Step 1: Identify the Fantasy
Ask yourself if you’re romanticizing or amplifying any of these:
- Thinking they are “perfect” or only have good qualities.
- Believing this time will be different without evidence.
- Imagining scenarios that never happened or ignoring past harm.
- Assigning motives or intentions that are positive without proof.
- Feeling “destined” or “fated” for this relationship.
Step 2: Ground in Reality
Counter each fantasy with reality checks:
- What are the actual behaviors I’ve observed?
- Have patterns of harm or neglect repeated before?
- Is this attraction based on biology/chemistry rather than compatibility or safety?
- Am I overlooking red flags because I want it to be true?

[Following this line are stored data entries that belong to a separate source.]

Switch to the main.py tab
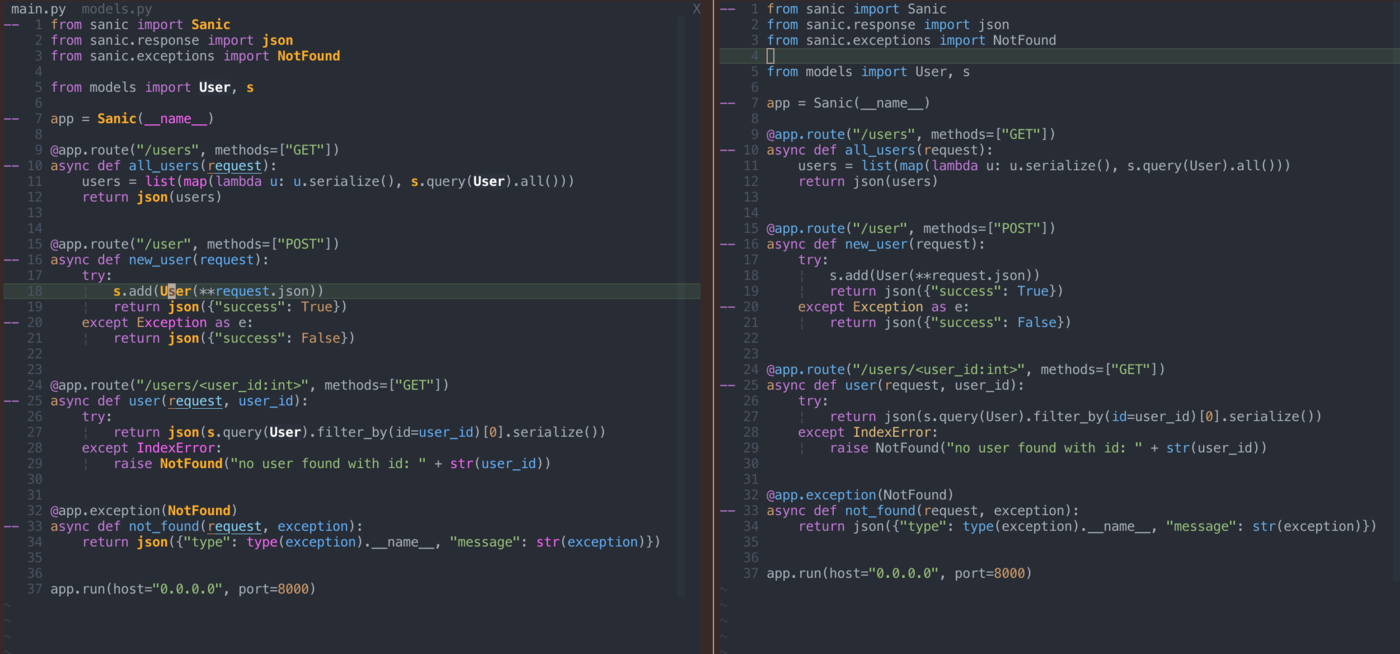The image size is (1400, 654). point(38,9)
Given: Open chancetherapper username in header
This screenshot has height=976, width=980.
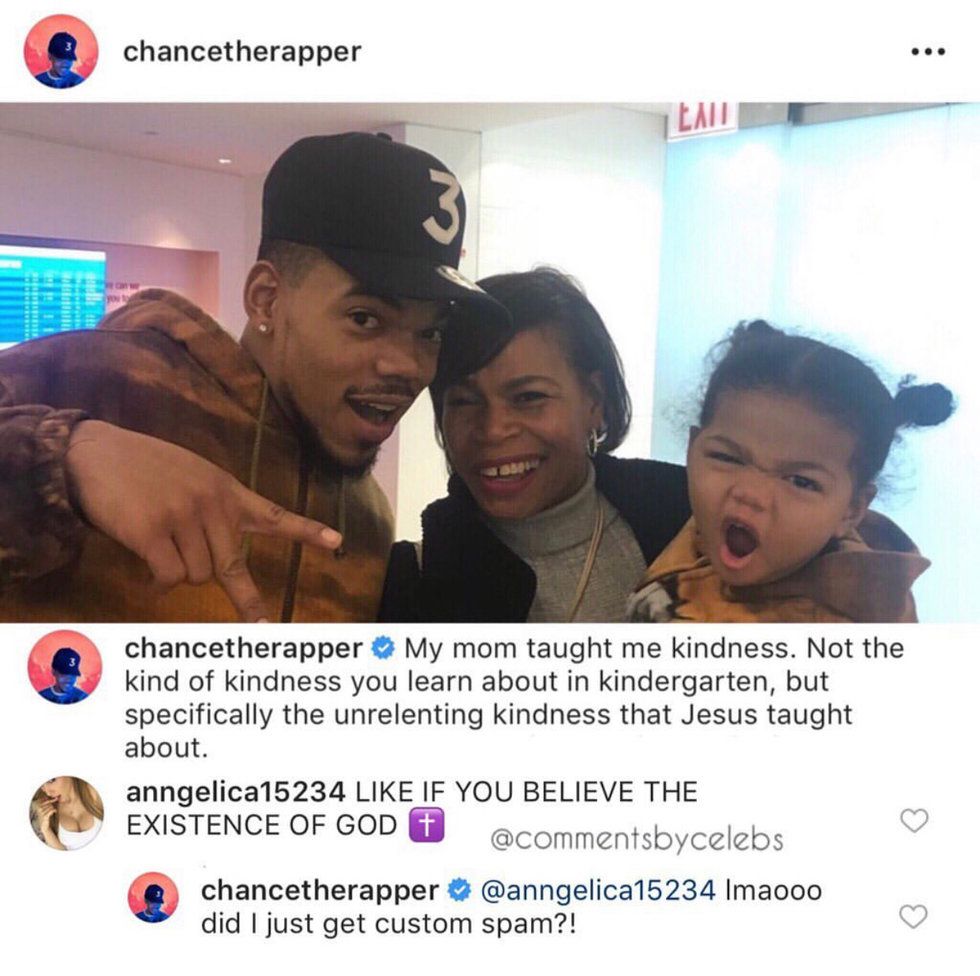Looking at the screenshot, I should tap(242, 51).
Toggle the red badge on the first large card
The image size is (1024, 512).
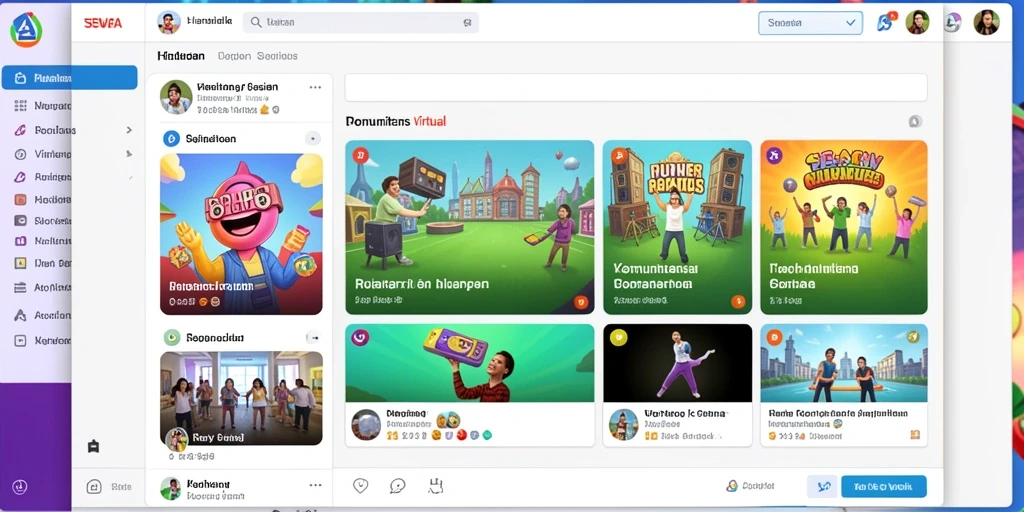click(x=361, y=155)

- What objective evidence exists that this is a healthy relationship?
Step 3: Affirm Recovery Priorities
Use these affirmations as reality anchors:
- “I am healing; I don’t need to relive old patterns.”
- “This attraction is temporary chemistry; acting on it may impede recovery.”
- “My well-being and boundaries are my top priority.”
- “I can feel desire without acting; I am safe and in control.”
- “I am learning to trust myself and my judgment.”
Step 4: Action Steps
- Journal the fantasy thought and write the reality check next to it.
- Take a dopamine redirect: exercise, creative work, social interaction.
- Practice mindfulness: notice the thought, label it “fantasy vs reality,” return focus to the present.
- Review the checklist daily or whenever intrusive attraction thoughts arise.
This checklist turns cognitive reframing into a structured, actionable process: identify the illusion, ground in facts, affirm autonomy, and act on self-care.